Corporate Jet Investor – Town Hall Masterclass – Continuing the value added to the transaction process
Date: Wednesday, May 6, 2026
Location: Webinar
Listen to the complete Webinar
EXECUTIVE SUMMARY
CJI Town Hall #73: Continuing the Value Added to the Transaction Process
Sponsored by Mesinger Jet Sales | May 6, 2026 | Runtime: 1:01:04
OVERVIEW
This CJI Town Hall Masterclass — the second in a 2026 series sponsored by Mesinger Jet Sales — focused on three pillars of the aircraft acquisition process: legal counsel, aircraft management, and aviation insurance. Moderated by Jay Mesinger, CEO of Mesinger Jet Sales, the session brought together three industry veterans to guide both first-time buyers and experienced operators through best practices and common pitfalls. The consistent theme: assemble your full professional team early — quality and the right counsel are remembered long after cost is forgotten.
PANELISTS & KEY INSIGHTS
Jay Mesinger | CEO & Founder, Mesinger Jet Sales — Moderator
Mesinger drew on 50+ years of brokerage experience to frame the session around one central conviction: every professional on a buyer’s team — attorney, lender, management company, and insurance broker — must be engaged in parallel on day one.
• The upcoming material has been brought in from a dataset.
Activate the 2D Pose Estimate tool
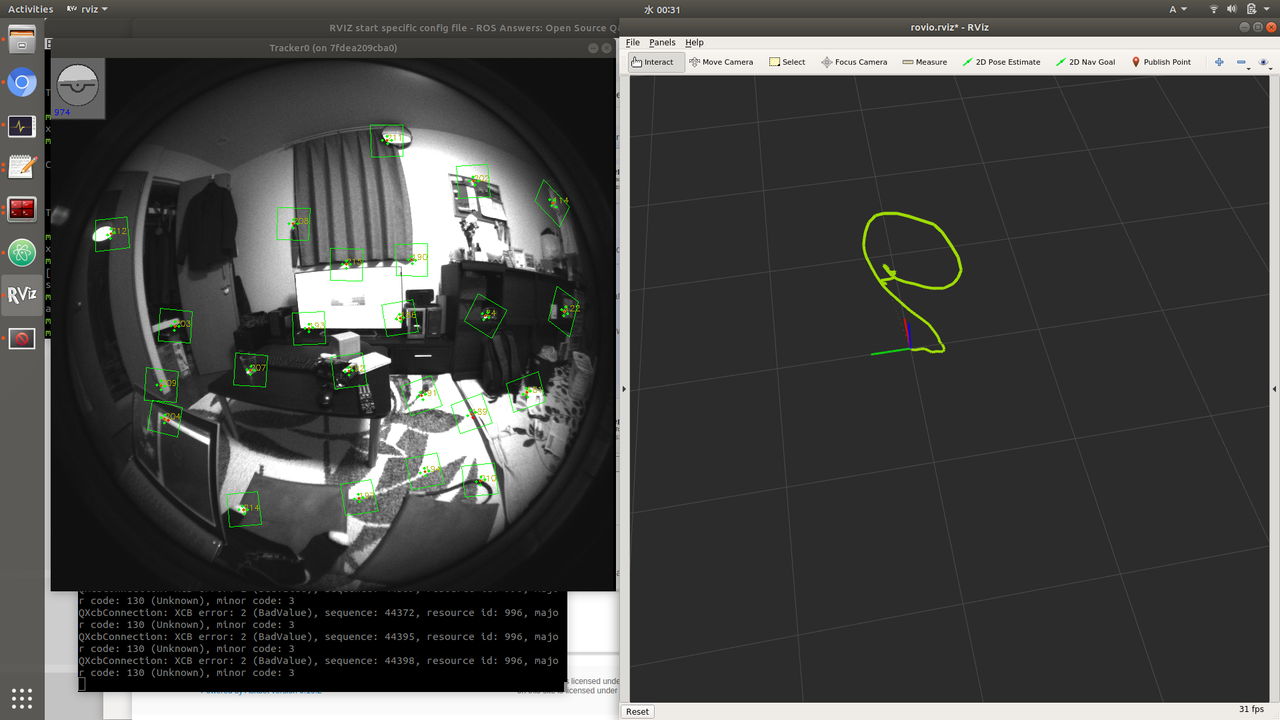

With pre-owned inventory tightening, he urged buyers eyeing Q4 2026 bonus depreciation to begin immediately.
“This industry is probably one of the most unsophisticated, sophisticated industries there is. You can get involved with somebody that is less sophisticated and less concerned about your interests — and it could go awry.”
David Mayer | Aviation Attorney, Shackelford Law
Mayer stressed that aviation counsel must be involved before any LOI is signed — not after. He introduced his ‘Three C’s’ framework for purchase agreements: a Clean Machine, Clear Title, and Coordination of Liability. He also cautioned that LLCs are frequently misused without proper FAR operational control compliance, and that bonus depreciation qualification must be analyzed upfront.
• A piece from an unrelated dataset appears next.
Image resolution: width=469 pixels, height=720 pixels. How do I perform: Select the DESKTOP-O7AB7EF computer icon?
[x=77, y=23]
“You shouldn’t think of it as spending money with your attorney. You should think of it as saving and building a solid transaction.”
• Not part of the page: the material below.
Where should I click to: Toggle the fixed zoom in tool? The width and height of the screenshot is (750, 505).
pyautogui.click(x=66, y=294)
Shawn McAteer | Director of Business Development, Jet Aviation
McAteer reframed management company selection away from cost comparisons toward safety culture, infrastructure depth, and mission fit. He recommended engaging a management company at the beginning of the process to maximize their value during conformity and onboarding — and highlighted Jet Aviation’s philosophy of hiring the person, not the type rating.
“It’s truly about making an effortless, seamless experience — and how we as a management company are leveraging our expertise to provide the client with a simple, seamless experience at the end of the day.”
Lance Toland | Founder, Lance Toland Associates Ltd.
Toland, a founding member of the Aviation Insurance Association with 40 years in the field, argued that liability coverage is the most critical and least understood element of the transaction. He warned against shopping multiple brokers simultaneously — with finite markets at jet-level values, conflicting representations create legal vulnerabilities. Tenure and referral-based selection are paramount.
“The insurance component is, to me, the single greatest avenue for protection in the whole process. When you buy an aircraft, you expose your family office, your corporation, yourself individually to the possibility of the biggest catastrophic loss that you could conceive of.”
KEY TAKEAWAYS
- Engage your full team — attorney, management company, insurance broker, and lender — simultaneously from day one, not sequentially.
- Treat the LOI as a legal document, not a formality; involve aviation counsel before signing.
- LLC structures must comply with FAR operational control requirements or risk FAA enforcement.
- Bonus depreciation is permanent but not universal — verify qualification before closing.
- Quality pre-owned inventory is tight; buyers targeting Q4 2026 delivery should act now.